That is reflected in the final product with the way that the show itself is shot and color timed. The two worlds have a different feel. David Slade, our pilot director developed that language for separating [them]. So the things that are initially confusing to us when we are just trying to break story, I think by the time they reach an audience, so much attention has been paid to how to make it clear where you are that all of the little tricks that we needed sort of go away. Hopefully, when you see it on the screen, you are pretty instantly oriented as to which world you are in.
The burning question on a lot of people's minds as they decide whether or not to tune in is undoubtedly if we're going to get a concrete answer as to which one of these universes is real.

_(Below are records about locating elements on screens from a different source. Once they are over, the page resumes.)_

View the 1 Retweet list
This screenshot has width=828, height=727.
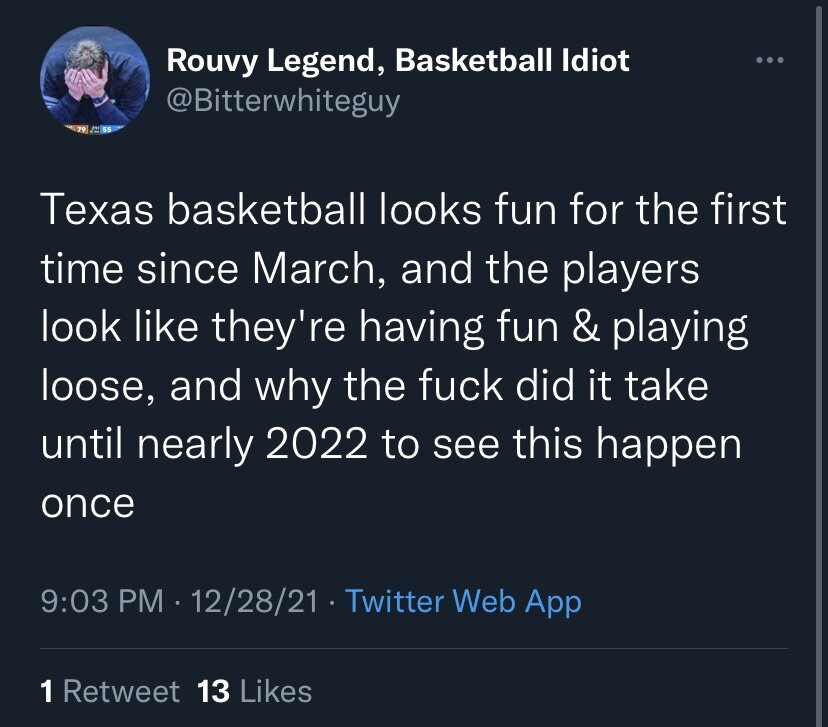click(110, 691)
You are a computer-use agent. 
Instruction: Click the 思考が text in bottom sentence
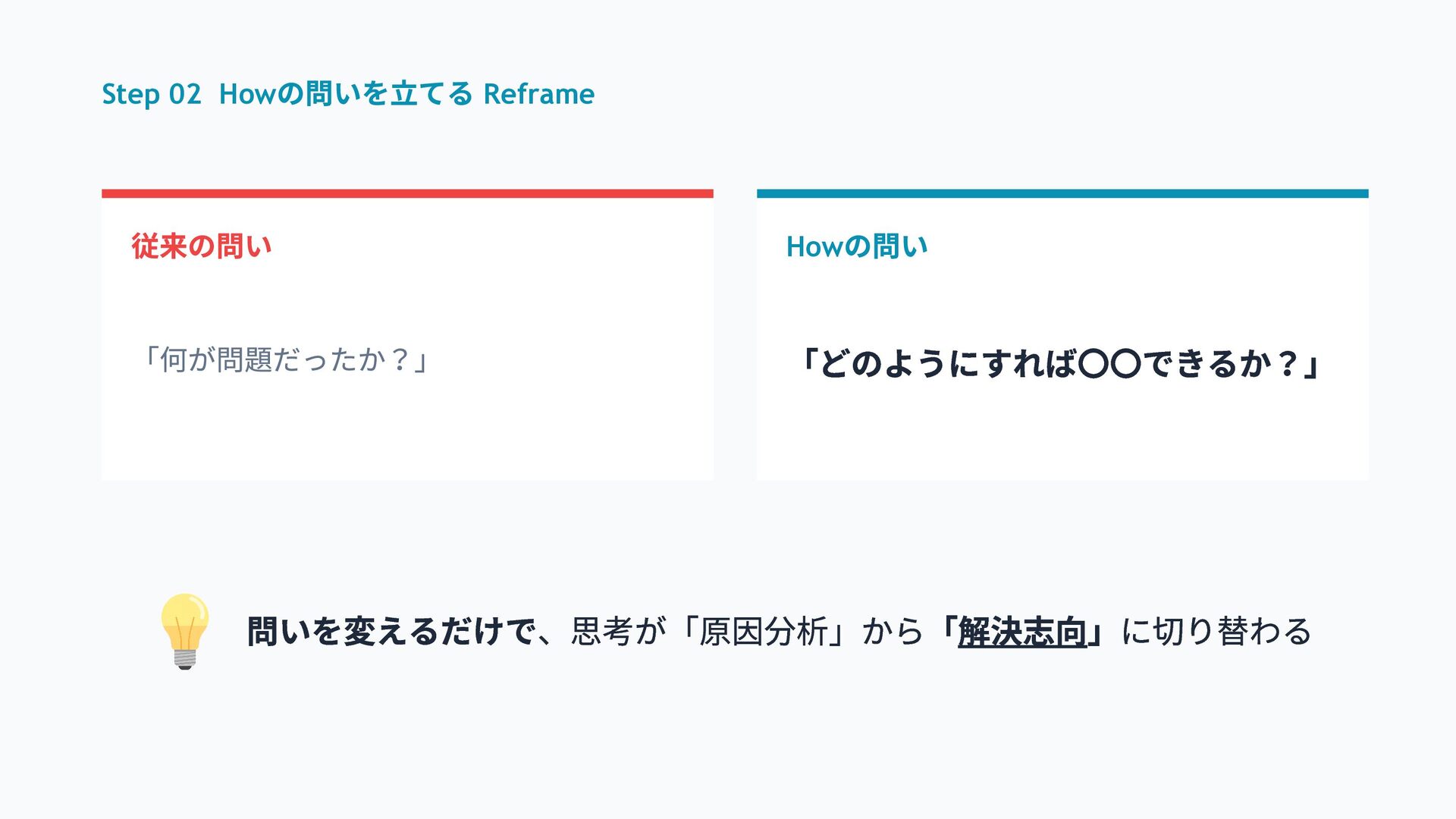tap(618, 632)
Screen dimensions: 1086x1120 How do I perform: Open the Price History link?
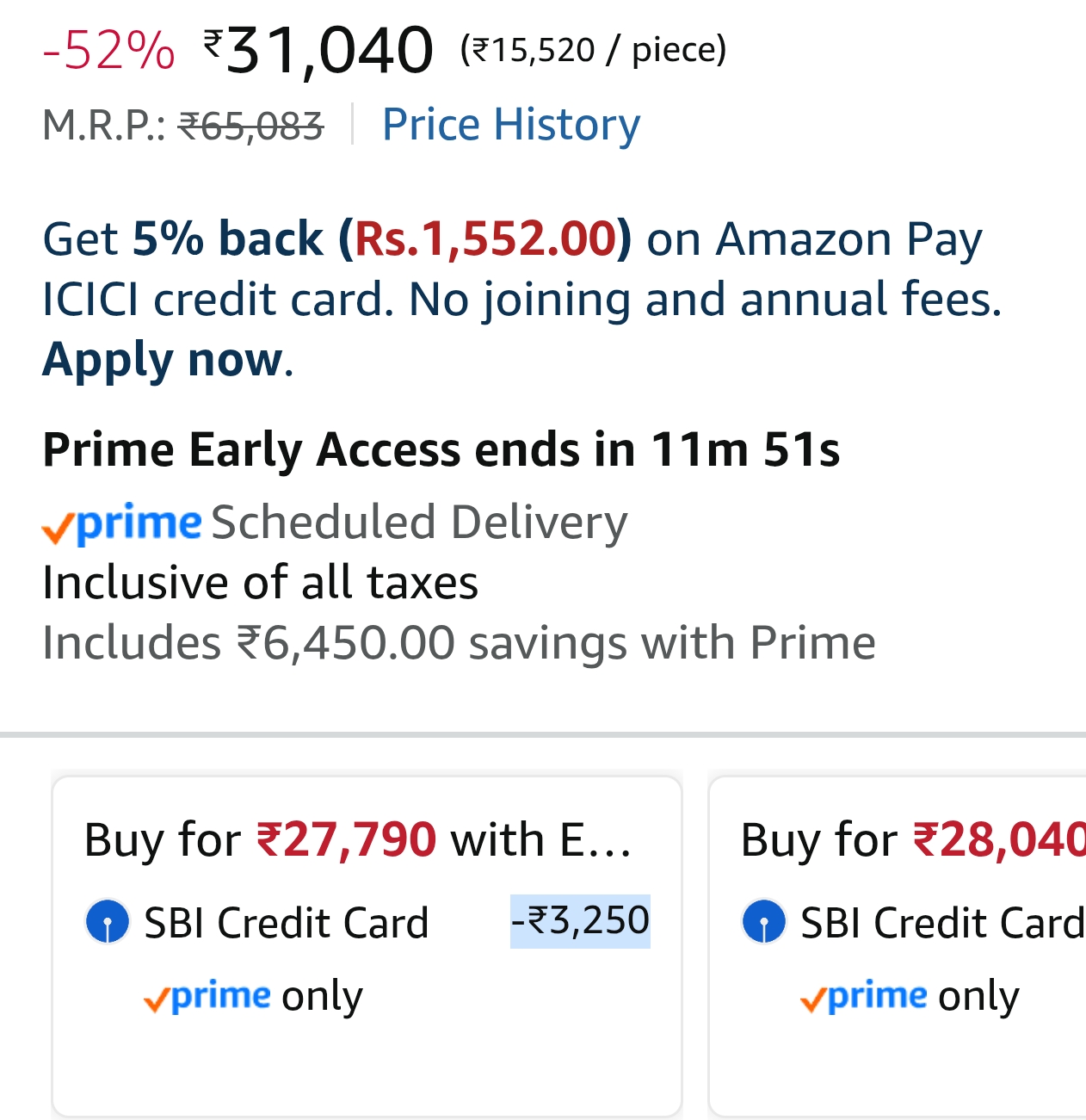(510, 125)
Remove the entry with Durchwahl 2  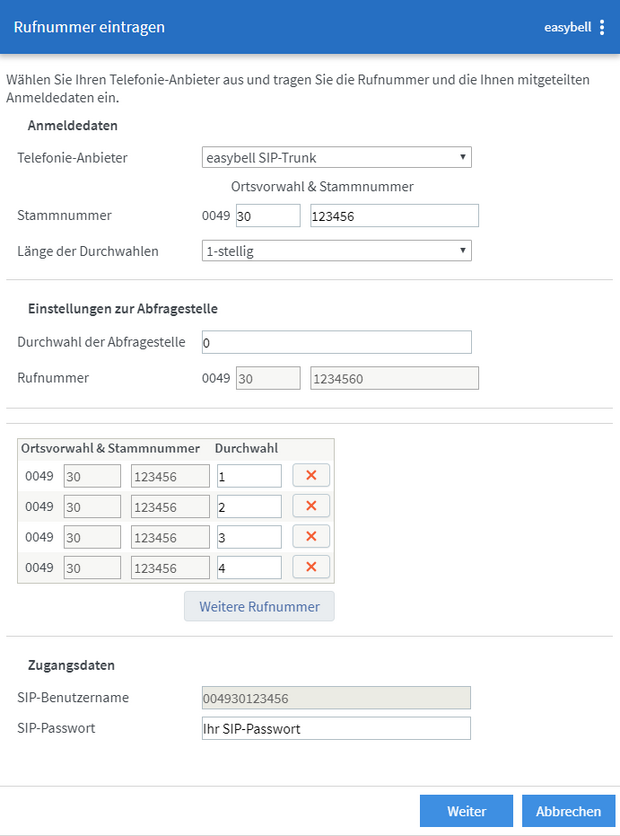pyautogui.click(x=310, y=506)
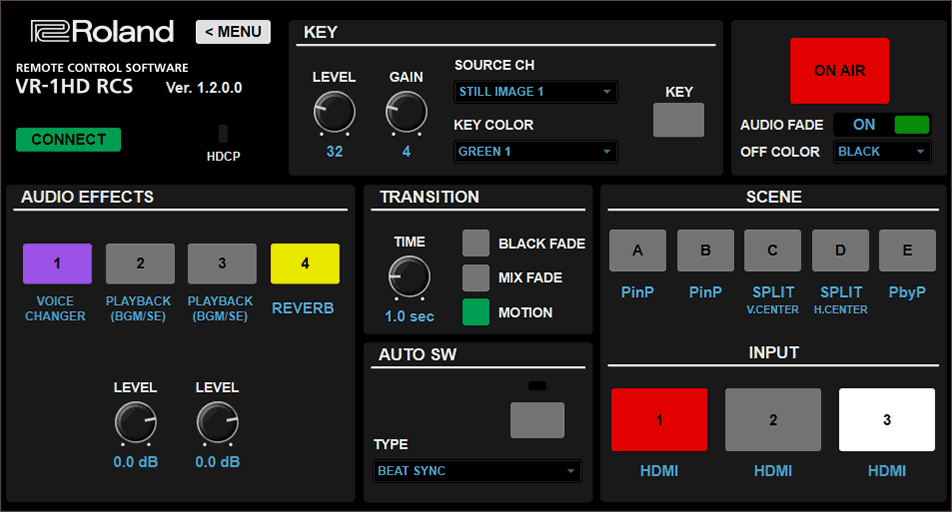Viewport: 952px width, 512px height.
Task: Select scene E PbyP
Action: pyautogui.click(x=907, y=251)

Kyle Killen: It's an inherent question at all times. There are people and events that take place in the show, on a weekly basis. [that] seem to reflect on the nature of what is real and what is manufactured. Sometimes those questions are important to the case that [Michael] is on or understanding his own story as he looks back at the events that happened to him that caused the situation that got him here.
But I think long term, the show isn't built around answering a single question. The show is really about a man who has decided and desperately wants to live in both of these worlds. Who refuses to acknowledge which is real and which isn't. And as you try to live two lives in parallel and you see them start to go in dramatically different directions. I think the idea is that hopefully the audience, like the character, becomes invested in not wanting to let either of those go.
Howard Gordon: Obviously, that question will ebb and flow over the course of this first season, but there is also a big question that is answered and that we drive toward at the end of this season, which is, what exactly did happen that night? That is a question that will be answered and should give people a pretty strong sense of closure.
My thanks to Kyle Killen and Howard Gordon for taking the time for this interview! Awake premieres on NBC Thursday, March 1 at 9 PM ET/PT.